Friday, April 30, 2010

Why education should never be financed

I made a statement on twitter the other day :the only things that should be financed are a house and a NEW car. Now I just happened to check my responses and somebody added in education, now while I guess they thought I was shorting education I'm not it should NEVER be financed. The reasoning is simple normally you have 18 years(at least) to prepare for your child's educational funding.

I mean think about it, even before you know if your child is going to go to college you know you have a child, that you would LIKE to go to college, start socking away the cash. Will it take some sacrifice yes, but then if your child's education is important to you then I'm sure you'll believe it's worth it, on top of that you can use the process to teach your child(ren) about savings, and possibly investing. Most peoples problem with paying for education comes in the fact that they always worry about the big chunks late, the earlier you start the less you have to start with. You can start with $100-$150 a month, and no that is not a lot of money 25-37.50 a week you probably blow that going to lunch each week.
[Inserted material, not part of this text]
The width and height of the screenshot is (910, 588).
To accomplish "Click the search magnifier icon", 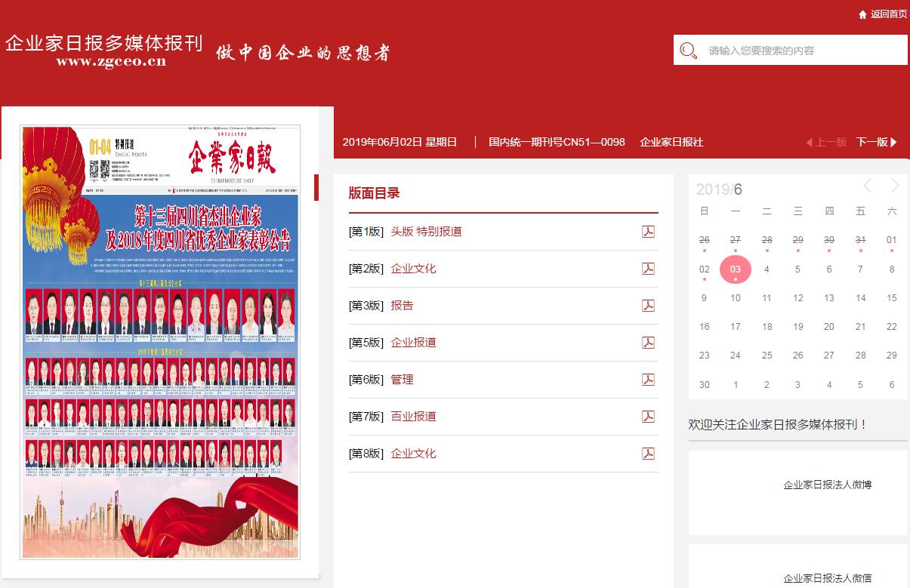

Now you could put that into a money market account and let that grow over the period of you child's public/private school education up to 12th grade at minimum with no interest compounding that's  $20,400-30,600. That's a nice amount of money, as school tuition is constantly getting more expensive thats not 4 years in college but it is at least 1 or 2 depending on the school(or possibly the full tuition at say a specialty school culinary arts, devry, ITT, etc).
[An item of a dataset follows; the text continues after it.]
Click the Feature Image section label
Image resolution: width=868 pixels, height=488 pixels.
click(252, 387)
Now I said that was without interest, I suck at the interest calculations I would have to basically add up month by month over the span of the 17 years to give you what that would be like with the interest added it. Most of us suck at long term planning because mentally we have a "well that can wait til later attitude", if it's important the planning and saving for it can't. You don't have to do it all today, but you damn sure need to start not only thinking about it but saving for it and formulating a plan for how you're going to make it happen.

Just like you can run and check your bank account to see how much is in it when you wanna splurge and buy something if you have a dream, wish, hope whatever then the second you get that gleam in ya eye you need to put some dollars away for it.  If you wanna use some of that growing nest egg to invest and take a chance on a stock growing over that time to help accelerate the value of the funds in the account fine, plenty of books on investing pick one up and be my guest.
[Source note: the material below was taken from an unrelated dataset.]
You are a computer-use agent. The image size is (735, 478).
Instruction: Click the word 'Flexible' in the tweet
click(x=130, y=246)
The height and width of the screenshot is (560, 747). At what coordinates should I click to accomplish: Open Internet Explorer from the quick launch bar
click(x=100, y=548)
But honestly if you have something you want to do, and in your heart you really wanna do it then prepare to do it. If you look into something far enough out that you want and break down how much it will cost you for it, the further out you start the better off you are.

And by the way at the top I said houses and NEW(yes I'm emphasizing new if you finance a used car you are financing someone else's problem that they could either no longer afford or didn't wanna deal with anymore) car, but that's something you should also be saving for. you should walk into the bank, or finance persons office with at least 35% as a down payment again if you know you want something that far out SAVE UP FOR IT. People get stuck in these endless cycles of debt because at the last minute they realize "Oh you know I want one of these too" shit if you dream is home ownership sock some money away, a car sock some money away. The more you have saved to put down on it, the less you owe on it over the time of the loan and the smaller your payments will be.

Lots of people have been sold on the credit, credit, credit ideal and not including saving with that credit. Which is why debt levels are so high and savings rates so low, nothing beats cash, not even a good credit score. Why because your credit score says you SHOULD be able to afford something and can be reasonably expedited to pay off said debt, having the cash for it guarantees that you can afford it and there is either no or very little debt to pay off. Your credit score is your enemy high or low, it just says how much somebody is going to allow you to owe them, be owed don't owe save up for what you want.